Tuesday, November 3, 2009

Laying down my sword and shield...

"Be still, and know that I am God..."
~ Psalm 46:10


As I thought on this verse that is now a daily reminder, I thought "Ok, I can do that now"...

At which point I realized that wasn't what I meant, what I really meant was "I can do that while I shampoo my hair and wash my face..."
Being still isn't my strong suit. I always have a running to-do list in my head, nagging at me to be productive, to get things done.
Come home, make dinner, eat, clean up, take a shower, straighten living room, make sandwiches for tomorrow, wipe down counters... Oh, I still have time? Ok, catch up on Facebook, edit photos, dust furniture... Oh fudge, time to get ready for bed. And on and on it goes, mornings aren't much better, sleep has become a precious commodity and waking up earlier than the sun is rarely appealing. How can I be still with so much to do? I can't just drop everything!
...
Maybe, just maybe, that's exactly what God is looking for.

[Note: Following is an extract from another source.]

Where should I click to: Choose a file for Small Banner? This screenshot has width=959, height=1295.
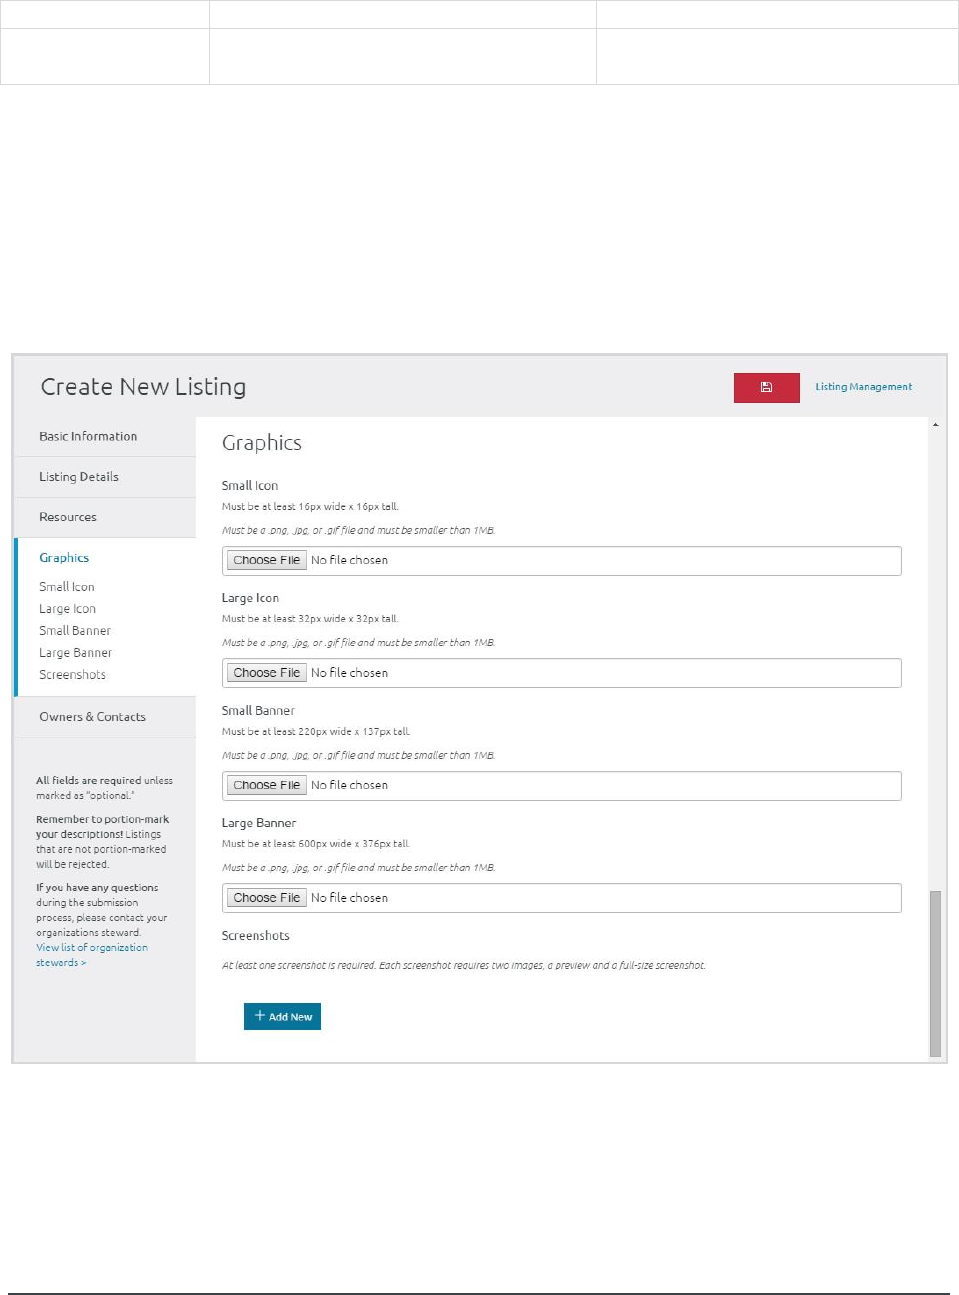point(267,786)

In this verse the psalmist is speaking about how God is in control on the battlefield, how His people can trust in Him as their refuge and stronghold. What applies to arrows, swords and shields just might apply to dishes, Facebook and maybe even Bible study or worship practice. Do I trust Him enough to slow down? To lay down my 'protection' of busyness, my pride in being in-demand and just let the stillness come? Do I dare stop moving and just be? Do I dare say 'no' to all the things and people asking for my time? For every time I say 'yes' to another thing, I am making it more and more difficult to carve out time for quiet, for stillness.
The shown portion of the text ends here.